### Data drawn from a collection
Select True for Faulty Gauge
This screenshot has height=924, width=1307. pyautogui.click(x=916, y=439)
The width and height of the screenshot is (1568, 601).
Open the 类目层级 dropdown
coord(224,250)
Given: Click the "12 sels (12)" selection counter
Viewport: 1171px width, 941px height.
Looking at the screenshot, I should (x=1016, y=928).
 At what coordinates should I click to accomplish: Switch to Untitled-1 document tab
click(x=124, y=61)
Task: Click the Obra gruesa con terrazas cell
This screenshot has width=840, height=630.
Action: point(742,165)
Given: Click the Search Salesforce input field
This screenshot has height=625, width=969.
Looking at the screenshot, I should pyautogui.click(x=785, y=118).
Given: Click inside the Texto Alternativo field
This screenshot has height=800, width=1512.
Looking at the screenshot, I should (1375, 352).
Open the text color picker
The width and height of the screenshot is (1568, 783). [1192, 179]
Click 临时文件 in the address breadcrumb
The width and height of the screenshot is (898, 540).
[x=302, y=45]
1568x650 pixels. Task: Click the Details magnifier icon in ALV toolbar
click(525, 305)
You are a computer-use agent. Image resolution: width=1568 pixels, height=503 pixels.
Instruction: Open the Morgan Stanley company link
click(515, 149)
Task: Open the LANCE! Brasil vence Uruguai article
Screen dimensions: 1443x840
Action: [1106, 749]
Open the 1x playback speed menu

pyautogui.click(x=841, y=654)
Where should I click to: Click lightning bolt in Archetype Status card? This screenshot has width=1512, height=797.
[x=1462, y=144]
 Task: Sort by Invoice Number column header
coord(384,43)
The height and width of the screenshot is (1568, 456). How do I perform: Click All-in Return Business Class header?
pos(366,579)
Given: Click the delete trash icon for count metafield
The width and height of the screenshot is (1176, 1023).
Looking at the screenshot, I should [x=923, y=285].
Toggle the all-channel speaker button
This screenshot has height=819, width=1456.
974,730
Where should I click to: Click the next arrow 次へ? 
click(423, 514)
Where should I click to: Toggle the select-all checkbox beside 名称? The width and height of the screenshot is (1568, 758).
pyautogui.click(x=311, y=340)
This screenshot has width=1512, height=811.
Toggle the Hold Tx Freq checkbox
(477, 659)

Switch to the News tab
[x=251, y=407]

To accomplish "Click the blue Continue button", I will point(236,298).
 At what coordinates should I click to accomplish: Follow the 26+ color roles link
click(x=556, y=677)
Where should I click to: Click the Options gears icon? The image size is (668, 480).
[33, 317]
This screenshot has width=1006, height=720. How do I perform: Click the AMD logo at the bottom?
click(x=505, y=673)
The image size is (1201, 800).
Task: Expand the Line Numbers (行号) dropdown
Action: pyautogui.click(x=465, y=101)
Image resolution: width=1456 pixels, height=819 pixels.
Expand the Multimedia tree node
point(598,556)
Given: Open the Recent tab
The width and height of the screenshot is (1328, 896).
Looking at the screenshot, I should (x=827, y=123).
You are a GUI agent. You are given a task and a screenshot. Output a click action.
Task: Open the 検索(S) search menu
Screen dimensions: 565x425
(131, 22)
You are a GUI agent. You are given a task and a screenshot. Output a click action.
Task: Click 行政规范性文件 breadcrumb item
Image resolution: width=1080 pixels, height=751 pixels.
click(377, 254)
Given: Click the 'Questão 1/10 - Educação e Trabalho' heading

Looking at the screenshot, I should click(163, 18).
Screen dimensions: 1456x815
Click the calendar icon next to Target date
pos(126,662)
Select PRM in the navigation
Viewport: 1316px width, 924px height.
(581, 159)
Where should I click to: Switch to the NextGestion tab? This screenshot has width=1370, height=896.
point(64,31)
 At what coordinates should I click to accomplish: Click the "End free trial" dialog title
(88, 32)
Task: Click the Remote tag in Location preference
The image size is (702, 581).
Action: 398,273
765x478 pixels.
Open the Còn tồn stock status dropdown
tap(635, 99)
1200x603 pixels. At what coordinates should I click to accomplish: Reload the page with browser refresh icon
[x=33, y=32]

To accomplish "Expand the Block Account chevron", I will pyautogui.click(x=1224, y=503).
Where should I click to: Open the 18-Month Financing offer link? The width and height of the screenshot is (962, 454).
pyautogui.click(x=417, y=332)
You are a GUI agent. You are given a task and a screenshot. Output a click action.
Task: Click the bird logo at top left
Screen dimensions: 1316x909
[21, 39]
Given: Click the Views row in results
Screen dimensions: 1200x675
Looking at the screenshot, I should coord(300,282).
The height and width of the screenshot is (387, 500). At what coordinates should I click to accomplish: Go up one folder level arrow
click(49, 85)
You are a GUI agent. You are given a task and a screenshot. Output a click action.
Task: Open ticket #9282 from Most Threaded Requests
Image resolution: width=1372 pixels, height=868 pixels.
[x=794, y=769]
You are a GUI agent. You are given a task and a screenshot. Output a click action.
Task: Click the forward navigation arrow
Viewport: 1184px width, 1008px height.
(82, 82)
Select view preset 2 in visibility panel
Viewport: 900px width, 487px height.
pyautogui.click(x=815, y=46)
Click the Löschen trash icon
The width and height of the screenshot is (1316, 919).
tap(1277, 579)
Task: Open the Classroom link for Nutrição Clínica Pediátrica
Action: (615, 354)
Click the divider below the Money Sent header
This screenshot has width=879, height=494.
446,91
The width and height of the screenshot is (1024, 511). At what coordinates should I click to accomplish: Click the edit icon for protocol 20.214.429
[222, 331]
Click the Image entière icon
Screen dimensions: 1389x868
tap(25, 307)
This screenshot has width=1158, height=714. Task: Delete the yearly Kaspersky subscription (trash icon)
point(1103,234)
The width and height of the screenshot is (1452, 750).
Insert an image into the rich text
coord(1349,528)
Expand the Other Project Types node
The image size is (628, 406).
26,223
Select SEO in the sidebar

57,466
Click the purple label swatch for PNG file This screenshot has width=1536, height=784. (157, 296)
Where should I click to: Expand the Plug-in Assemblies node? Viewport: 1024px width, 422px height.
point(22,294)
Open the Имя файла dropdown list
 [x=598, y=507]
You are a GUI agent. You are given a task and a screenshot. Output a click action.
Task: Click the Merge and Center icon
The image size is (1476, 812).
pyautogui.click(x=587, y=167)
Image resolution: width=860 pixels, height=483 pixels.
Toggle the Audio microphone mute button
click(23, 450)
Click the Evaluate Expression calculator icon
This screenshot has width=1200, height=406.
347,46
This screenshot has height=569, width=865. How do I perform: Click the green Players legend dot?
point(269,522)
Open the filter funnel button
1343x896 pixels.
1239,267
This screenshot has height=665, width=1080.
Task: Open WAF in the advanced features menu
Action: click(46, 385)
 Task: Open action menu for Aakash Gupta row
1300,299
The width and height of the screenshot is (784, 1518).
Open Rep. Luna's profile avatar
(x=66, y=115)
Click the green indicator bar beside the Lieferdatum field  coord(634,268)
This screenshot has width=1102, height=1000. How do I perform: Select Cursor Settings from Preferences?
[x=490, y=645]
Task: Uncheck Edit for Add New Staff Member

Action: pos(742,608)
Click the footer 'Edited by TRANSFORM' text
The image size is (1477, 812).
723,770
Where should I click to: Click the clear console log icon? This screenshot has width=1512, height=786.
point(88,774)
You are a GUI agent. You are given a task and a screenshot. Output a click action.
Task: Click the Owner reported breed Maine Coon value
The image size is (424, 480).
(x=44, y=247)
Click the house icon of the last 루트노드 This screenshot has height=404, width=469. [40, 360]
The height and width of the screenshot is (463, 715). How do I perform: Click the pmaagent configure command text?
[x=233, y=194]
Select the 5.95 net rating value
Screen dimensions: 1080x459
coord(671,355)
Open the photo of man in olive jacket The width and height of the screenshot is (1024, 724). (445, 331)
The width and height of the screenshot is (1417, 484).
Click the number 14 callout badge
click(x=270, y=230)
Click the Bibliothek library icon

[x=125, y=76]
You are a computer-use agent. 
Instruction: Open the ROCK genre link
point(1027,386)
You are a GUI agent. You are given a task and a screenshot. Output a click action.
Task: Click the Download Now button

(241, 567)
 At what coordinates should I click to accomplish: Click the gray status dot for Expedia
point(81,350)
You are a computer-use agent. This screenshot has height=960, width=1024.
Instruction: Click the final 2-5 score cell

### WHAT IS NEEDED
Find every line in the listing above that contains the string "link" and copy each one in full. Matching is case-sensitive.

### EXERCISE ANSWER
Instruction: Open the Morgan Stanley company link
 At what coordinates should I click to accomplish: Follow the 26+ color roles link
Where should I click to: Open the 18-Month Financing offer link? The width and height of the screenshot is (962, 454).
Task: Open the Classroom link for Nutrição Clínica Pediátrica
Instruction: Open the ROCK genre link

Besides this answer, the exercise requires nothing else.